Suitable for GCSE/IGCSE Physics/Science courses or their equivalent

  • Energy resources:

    • Non-renewable energy sources

      • These energy resources are finite and will run out eventually, there are major associated environmental issues BUT at the moment, most of our useful energy is derived from them. These are historically, and to the present day, the major energy sources for large power stations.

      • e.g. Coal (mainly carbon), crude oil (certain hydrocarbon fractions), natural gas (mainly methane) and nuclear fuels (based on the metals uranium and plutonium).

    • Renewable energy sources

      • e.g. biofuels, geothermal, hydroelectric, solar radiation, tidal changes, wave action, wind turbines

      • Theoretically these energy resources will never run out and generally speaking their environmental impact is not as great as non-renewables, but they only provide a small % of our energy needs at the moment and can be unreliable like the wind.

      • Most of these energy sources, apart from hydroelectric schemes and a few tidal barrage sites, are deployed on an experimental or small commercial scale.

      • Renewable energy resource technology should be the cheapest to run with no primary fuel costs.

 

Methods we use to generate electricity

chemical/nuclear energy (fuel) => heat energy (steam) => kinetic energy (turbine blades) => electrical energy (generator)

  • Appreciate that various energy sources can be used to generate the electricity we need.

  • Appreciate the need to carefully consider the advantages and disadvantages of using each energy source before the decision to decide which energy source(s) would be best to use in any particular situation.

  • Know that electricity is distributed via the National Grid.

  • You are expected to use your skills, knowledge and understanding to:

    • evaluate different methods of generating electricity,

      • you should be able to evaluate different methods of generating electricity given data including start-up times, costs of electricity generation and the total cost of generating electricity when factors such as building and decommissioning (removing everything of an old power station) are taken into account.

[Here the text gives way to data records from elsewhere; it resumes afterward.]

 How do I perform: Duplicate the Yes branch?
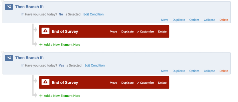(179, 71)
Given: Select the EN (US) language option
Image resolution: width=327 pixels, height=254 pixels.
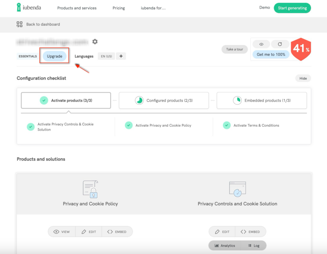Looking at the screenshot, I should coord(106,56).
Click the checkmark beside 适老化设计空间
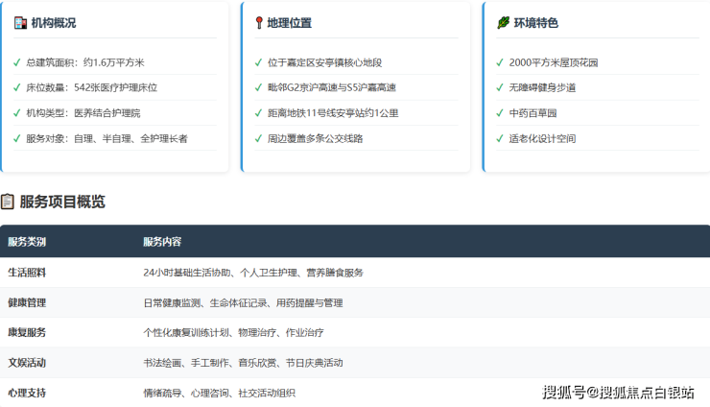 [x=500, y=138]
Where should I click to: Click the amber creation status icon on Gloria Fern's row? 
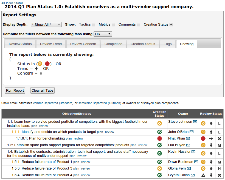159,168
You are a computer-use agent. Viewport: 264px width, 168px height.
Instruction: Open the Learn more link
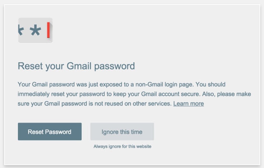click(x=189, y=103)
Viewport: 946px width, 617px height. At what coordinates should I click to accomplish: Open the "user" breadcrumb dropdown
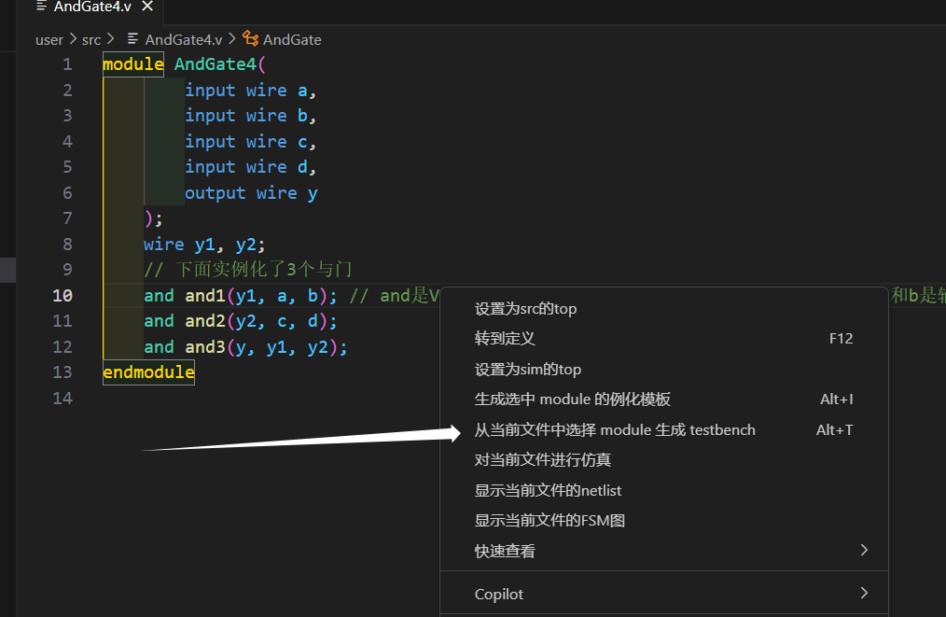[49, 39]
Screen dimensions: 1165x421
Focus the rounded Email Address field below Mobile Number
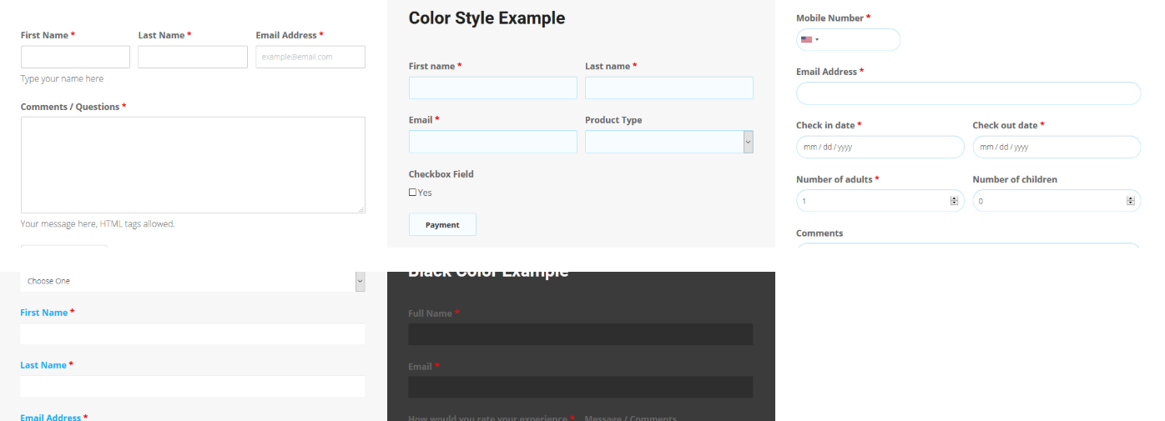(x=968, y=93)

        • You must also be able to consider the reliability of different methods.

        • There are other general issues such as environmental impact - pros and cons for the local community (eg jobs versus environmental damage, visual impact), how long will it take to build?, at what cost versus eventual power output?, planning delays etc.

        • Ideally you would want to site a large fossil fuel/nuclear power station as near as possible to the major/bulk users AND in the case of coal, near a coal mine, since power line transmission involves wasted energy (see National Grid section).

        • Large scale tidal and river/lake hydroelectric schemes and geothermal power plants all need very specific geographical locations.

        • For safety reasons, nuclear power plants are sited in remote locations, often near the coast.

        • Small scale power generation with solar cells and wind turbines can be sited anywhere, but larger wind farms need to be in a windy area eg on low hills or out at sea.

      • Knowledge of the actual values of start-up times and why they are different is not needed, but you must appreciate that the implications of such differences in start-up times are important.

    • evaluate ways of matching supply with demand, either by increasing supply or decreasing demand,

      • you should be aware of the fact that, of the fossil fuel power stations, gas-fired have the shortest start-up time.

        • Power station generator start up times: Nuclear >> coal fired > gas-fired

        • By coincidence (or maybe not?), this order is also paralled by the capital costs, decommissioning costs,

      • you should also be aware of the advantages of pumped storage systems in order to meet peak demand, and as a means of storing energy for later use. See the section on hydroelectricity.

    • compare the advantages and disadvantages of overhead power lines and underground cables.

  •  Know and understand that the flow of water and wind can be used to drive turbines directly.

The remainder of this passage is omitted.